▶ _Exercise directions_
Each line of the material must be returned exactly.

▶ _Source information_
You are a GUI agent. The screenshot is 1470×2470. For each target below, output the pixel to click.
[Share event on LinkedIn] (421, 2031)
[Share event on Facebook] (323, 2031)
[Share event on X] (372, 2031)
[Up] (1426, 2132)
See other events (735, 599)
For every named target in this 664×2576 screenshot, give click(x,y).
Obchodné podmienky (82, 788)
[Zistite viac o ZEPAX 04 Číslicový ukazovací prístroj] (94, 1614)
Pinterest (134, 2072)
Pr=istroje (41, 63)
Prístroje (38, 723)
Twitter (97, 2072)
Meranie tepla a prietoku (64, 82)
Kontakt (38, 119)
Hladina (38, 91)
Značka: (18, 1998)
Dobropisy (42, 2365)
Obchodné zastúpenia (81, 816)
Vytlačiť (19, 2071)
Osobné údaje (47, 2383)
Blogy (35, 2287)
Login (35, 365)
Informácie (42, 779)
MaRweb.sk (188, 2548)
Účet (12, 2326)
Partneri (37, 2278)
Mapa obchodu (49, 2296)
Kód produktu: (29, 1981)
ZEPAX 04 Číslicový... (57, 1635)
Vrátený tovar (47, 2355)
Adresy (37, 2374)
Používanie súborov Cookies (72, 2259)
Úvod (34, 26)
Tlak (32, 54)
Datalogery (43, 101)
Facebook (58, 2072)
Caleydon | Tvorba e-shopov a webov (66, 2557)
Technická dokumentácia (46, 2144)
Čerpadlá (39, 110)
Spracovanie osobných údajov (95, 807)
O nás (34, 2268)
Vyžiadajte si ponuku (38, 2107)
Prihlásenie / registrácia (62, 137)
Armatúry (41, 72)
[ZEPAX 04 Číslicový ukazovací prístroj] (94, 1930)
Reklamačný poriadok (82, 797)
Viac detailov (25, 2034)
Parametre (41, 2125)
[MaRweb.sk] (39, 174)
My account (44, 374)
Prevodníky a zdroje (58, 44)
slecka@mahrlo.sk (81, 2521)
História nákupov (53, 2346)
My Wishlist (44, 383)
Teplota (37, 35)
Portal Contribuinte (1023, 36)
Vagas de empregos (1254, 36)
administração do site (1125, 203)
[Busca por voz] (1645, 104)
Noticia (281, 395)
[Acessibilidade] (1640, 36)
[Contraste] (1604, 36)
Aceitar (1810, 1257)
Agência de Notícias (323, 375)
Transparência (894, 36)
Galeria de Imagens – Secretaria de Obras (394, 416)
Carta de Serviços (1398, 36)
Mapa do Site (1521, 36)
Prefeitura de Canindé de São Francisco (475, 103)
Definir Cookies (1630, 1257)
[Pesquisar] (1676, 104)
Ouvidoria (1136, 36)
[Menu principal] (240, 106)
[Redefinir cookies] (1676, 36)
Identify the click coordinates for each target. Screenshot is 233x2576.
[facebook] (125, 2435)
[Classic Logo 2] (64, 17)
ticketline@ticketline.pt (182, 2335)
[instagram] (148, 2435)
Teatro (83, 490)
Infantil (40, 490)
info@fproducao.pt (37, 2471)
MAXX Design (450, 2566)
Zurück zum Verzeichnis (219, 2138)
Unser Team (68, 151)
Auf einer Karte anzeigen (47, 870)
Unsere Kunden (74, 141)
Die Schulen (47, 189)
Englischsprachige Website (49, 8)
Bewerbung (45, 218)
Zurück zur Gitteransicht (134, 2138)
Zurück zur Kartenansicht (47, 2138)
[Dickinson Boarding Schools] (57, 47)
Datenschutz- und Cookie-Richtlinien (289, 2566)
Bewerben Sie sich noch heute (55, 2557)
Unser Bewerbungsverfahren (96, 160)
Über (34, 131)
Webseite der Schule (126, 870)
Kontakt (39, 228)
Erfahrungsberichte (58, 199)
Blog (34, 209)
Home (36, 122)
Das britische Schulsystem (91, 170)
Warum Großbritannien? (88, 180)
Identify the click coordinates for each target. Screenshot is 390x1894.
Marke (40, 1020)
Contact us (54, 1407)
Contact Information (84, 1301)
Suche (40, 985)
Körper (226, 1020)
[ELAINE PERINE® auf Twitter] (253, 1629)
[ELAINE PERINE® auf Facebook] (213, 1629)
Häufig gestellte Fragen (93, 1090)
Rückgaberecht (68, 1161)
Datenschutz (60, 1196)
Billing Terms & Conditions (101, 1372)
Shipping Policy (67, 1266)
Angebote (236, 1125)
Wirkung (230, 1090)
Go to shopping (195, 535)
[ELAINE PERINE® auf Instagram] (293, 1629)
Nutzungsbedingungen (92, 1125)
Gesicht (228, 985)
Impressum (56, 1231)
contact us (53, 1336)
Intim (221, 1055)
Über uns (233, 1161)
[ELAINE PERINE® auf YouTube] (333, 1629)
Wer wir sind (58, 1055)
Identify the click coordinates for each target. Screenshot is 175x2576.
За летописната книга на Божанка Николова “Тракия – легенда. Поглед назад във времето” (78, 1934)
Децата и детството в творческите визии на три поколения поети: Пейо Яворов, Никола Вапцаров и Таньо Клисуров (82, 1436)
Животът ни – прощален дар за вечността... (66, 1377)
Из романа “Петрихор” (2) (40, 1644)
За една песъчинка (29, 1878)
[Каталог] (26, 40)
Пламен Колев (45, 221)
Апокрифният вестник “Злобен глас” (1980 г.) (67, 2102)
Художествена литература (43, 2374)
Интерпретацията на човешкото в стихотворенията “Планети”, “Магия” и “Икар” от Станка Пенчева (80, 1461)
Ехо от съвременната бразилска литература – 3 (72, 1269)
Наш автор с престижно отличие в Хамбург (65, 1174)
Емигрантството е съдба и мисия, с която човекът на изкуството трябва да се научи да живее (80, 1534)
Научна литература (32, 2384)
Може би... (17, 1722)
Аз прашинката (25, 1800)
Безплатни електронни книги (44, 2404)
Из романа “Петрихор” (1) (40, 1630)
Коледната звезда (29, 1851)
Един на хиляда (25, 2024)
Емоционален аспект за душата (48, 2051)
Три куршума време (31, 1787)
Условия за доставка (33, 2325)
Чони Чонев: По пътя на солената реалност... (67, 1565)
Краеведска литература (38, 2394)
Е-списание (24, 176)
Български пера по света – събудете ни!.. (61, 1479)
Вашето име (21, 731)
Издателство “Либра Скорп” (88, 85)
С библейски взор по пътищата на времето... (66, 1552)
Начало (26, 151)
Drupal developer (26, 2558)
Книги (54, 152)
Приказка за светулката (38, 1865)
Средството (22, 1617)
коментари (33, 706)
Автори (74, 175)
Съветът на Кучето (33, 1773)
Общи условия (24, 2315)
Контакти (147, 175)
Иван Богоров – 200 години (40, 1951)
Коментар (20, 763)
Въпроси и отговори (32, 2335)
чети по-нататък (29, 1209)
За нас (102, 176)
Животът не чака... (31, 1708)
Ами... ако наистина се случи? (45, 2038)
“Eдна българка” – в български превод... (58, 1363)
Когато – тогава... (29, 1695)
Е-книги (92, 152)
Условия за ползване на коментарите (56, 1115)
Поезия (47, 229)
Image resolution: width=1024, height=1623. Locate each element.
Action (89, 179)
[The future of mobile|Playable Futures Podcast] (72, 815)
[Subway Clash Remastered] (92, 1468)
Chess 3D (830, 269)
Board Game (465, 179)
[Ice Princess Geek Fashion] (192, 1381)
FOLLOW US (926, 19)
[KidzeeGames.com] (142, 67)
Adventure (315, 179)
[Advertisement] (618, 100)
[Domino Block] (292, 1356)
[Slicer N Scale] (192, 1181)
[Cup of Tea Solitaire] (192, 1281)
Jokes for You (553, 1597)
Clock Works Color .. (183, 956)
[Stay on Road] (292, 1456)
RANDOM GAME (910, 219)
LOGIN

▶ _Solution for this problem_
You are a GUI agent. The screenshot is 1470×2470. For each target below, output the pixel to click.
[Share event on LinkedIn] (421, 2031)
[Share event on Facebook] (323, 2031)
[Share event on X] (372, 2031)
[Up] (1426, 2132)
See other events (735, 599)
For every named target in this 664×2576 screenshot, give click(x,y).
Obchodné podmienky (82, 788)
[Zistite viac o ZEPAX 04 Číslicový ukazovací prístroj] (94, 1614)
Pinterest (134, 2072)
Pr=istroje (41, 63)
Prístroje (38, 723)
Twitter (97, 2072)
Meranie tepla a prietoku (64, 82)
Kontakt (38, 119)
Hladina (38, 91)
Značka: (18, 1998)
Dobropisy (42, 2365)
Obchodné zastúpenia (81, 816)
Vytlačiť (19, 2071)
Osobné údaje (47, 2383)
Blogy (35, 2287)
Login (35, 365)
Informácie (42, 779)
MaRweb.sk (188, 2548)
Účet (12, 2326)
Partneri (37, 2278)
Mapa obchodu (49, 2296)
Kód produktu: (29, 1981)
ZEPAX 04 Číslicový... (57, 1635)
Vrátený tovar (47, 2355)
Adresy (37, 2374)
Používanie súborov Cookies (72, 2259)
Úvod (34, 26)
Tlak (32, 54)
Datalogery (43, 101)
Facebook (58, 2072)
Caleydon | Tvorba e-shopov a webov (66, 2557)
Technická dokumentácia (46, 2144)
Čerpadlá (39, 110)
Spracovanie osobných údajov (95, 807)
O nás (34, 2268)
Vyžiadajte si ponuku (38, 2107)
Prihlásenie / registrácia (62, 137)
Armatúry (41, 72)
[ZEPAX 04 Číslicový ukazovací prístroj] (94, 1930)
Reklamačný poriadok (82, 797)
Viac detailov (25, 2034)
Parametre (41, 2125)
[MaRweb.sk] (39, 174)
My account (44, 374)
Prevodníky a zdroje (58, 44)
slecka@mahrlo.sk (81, 2521)
História nákupov (53, 2346)
My Wishlist (44, 383)
Teplota (37, 35)
Portal Contribuinte (1023, 36)
Vagas de empregos (1254, 36)
administração do site (1125, 203)
[Busca por voz] (1645, 104)
Noticia (281, 395)
[Acessibilidade] (1640, 36)
[Contraste] (1604, 36)
Aceitar (1810, 1257)
Agência de Notícias (323, 375)
Transparência (894, 36)
Galeria de Imagens – Secretaria de Obras (394, 416)
Carta de Serviços (1398, 36)
Mapa do Site (1521, 36)
Prefeitura de Canindé de São Francisco (475, 103)
Definir Cookies (1630, 1257)
[Pesquisar] (1676, 104)
Ouvidoria (1136, 36)
[Menu principal] (240, 106)
[Redefinir cookies] (1676, 36)
Identify the click coordinates for each target. Screenshot is 233x2576.
[facebook] (125, 2435)
[Classic Logo 2] (64, 17)
ticketline@ticketline.pt (182, 2335)
[instagram] (148, 2435)
Teatro (83, 490)
Infantil (40, 490)
info@fproducao.pt (37, 2471)
MAXX Design (450, 2566)
Zurück zum Verzeichnis (219, 2138)
Unser Team (68, 151)
Auf einer Karte anzeigen (47, 870)
Unsere Kunden (74, 141)
Die Schulen (47, 189)
Englischsprachige Website (49, 8)
Bewerbung (45, 218)
Zurück zur Gitteransicht (134, 2138)
Zurück zur Kartenansicht (47, 2138)
[Dickinson Boarding Schools] (57, 47)
Datenschutz- und Cookie-Richtlinien (289, 2566)
Bewerben Sie sich noch heute (55, 2557)
Unser Bewerbungsverfahren (96, 160)
Über (34, 131)
Webseite der Schule (126, 870)
Kontakt (39, 228)
Erfahrungsberichte (58, 199)
Blog (34, 209)
Home (36, 122)
Das britische Schulsystem (91, 170)
Warum Großbritannien? (88, 180)
Identify the click coordinates for each target. Screenshot is 390x1894.
Marke (40, 1020)
Contact us (54, 1407)
Contact Information (84, 1301)
Suche (40, 985)
Körper (226, 1020)
[ELAINE PERINE® auf Twitter] (253, 1629)
[ELAINE PERINE® auf Facebook] (213, 1629)
Häufig gestellte Fragen (93, 1090)
Rückgaberecht (68, 1161)
Datenschutz (60, 1196)
Billing Terms & Conditions (101, 1372)
Shipping Policy (67, 1266)
Angebote (236, 1125)
Wirkung (230, 1090)
Go to shopping (195, 535)
[ELAINE PERINE® auf Instagram] (293, 1629)
Nutzungsbedingungen (92, 1125)
Gesicht (228, 985)
Impressum (56, 1231)
contact us (53, 1336)
Intim (221, 1055)
Über uns (233, 1161)
[ELAINE PERINE® auf YouTube] (333, 1629)
Wer wir sind (58, 1055)
Identify the click coordinates for each target. Screenshot is 175x2576.
За летописната книга на Божанка Николова “Тракия – легенда. Поглед назад във времето” (78, 1934)
Децата и детството в творческите визии на три поколения поети: Пейо Яворов, Никола Вапцаров и Таньо Клисуров (82, 1436)
Животът ни – прощален дар за вечността... (66, 1377)
Из романа “Петрихор” (2) (40, 1644)
За една песъчинка (29, 1878)
[Каталог] (26, 40)
Пламен Колев (45, 221)
Апокрифният вестник “Злобен глас” (1980 г.) (67, 2102)
Художествена литература (43, 2374)
Интерпретацията на човешкото в стихотворенията “Планети”, “Магия” и “Икар” от Станка Пенчева (80, 1461)
Ехо от съвременната бразилска литература – 3 (72, 1269)
Наш автор с престижно отличие в Хамбург (65, 1174)
Емигрантството е съдба и мисия, с която човекът на изкуството трябва да се научи да живее (80, 1534)
Научна литература (32, 2384)
Може би... (17, 1722)
Аз прашинката (25, 1800)
Безплатни електронни книги (44, 2404)
Из романа “Петрихор” (1) (40, 1630)
Коледната звезда (29, 1851)
Един на хиляда (25, 2024)
Емоционален аспект за душата (48, 2051)
Три куршума време (31, 1787)
Условия за доставка (33, 2325)
Чони Чонев: По пътя на солената реалност... (67, 1565)
Краеведска литература (38, 2394)
Е-списание (24, 176)
Български пера по света – събудете ни!.. (61, 1479)
Вашето име (21, 731)
Издателство “Либра Скорп” (88, 85)
С библейски взор по пътищата на времето... (66, 1552)
Начало (26, 151)
Drupal developer (26, 2558)
Книги (54, 152)
Приказка за светулката (38, 1865)
Средството (22, 1617)
коментари (33, 706)
Автори (74, 175)
Съветът на Кучето (33, 1773)
Общи условия (24, 2315)
Контакти (147, 175)
Иван Богоров – 200 години (40, 1951)
Коментар (20, 763)
Въпроси и отговори (32, 2335)
чети по-нататък (29, 1209)
За нас (102, 176)
Животът не чака... (31, 1708)
Ами... ако наистина се случи? (45, 2038)
“Eдна българка” – в български превод... (58, 1363)
Когато – тогава... (29, 1695)
Е-книги (92, 152)
Условия за ползване на коментарите (56, 1115)
Поезия (47, 229)
Image resolution: width=1024, height=1623. Locate each element.
Action (89, 179)
[The future of mobile|Playable Futures Podcast] (72, 815)
[Subway Clash Remastered] (92, 1468)
Chess 3D (830, 269)
Board Game (465, 179)
[Ice Princess Geek Fashion] (192, 1381)
FOLLOW US (926, 19)
[KidzeeGames.com] (142, 67)
Adventure (315, 179)
[Advertisement] (618, 100)
[Domino Block] (292, 1356)
[Slicer N Scale] (192, 1181)
[Cup of Tea Solitaire] (192, 1281)
Jokes for You (553, 1597)
Clock Works Color .. (183, 956)
[Stay on Road] (292, 1456)
RANDOM GAME (910, 219)
LOGIN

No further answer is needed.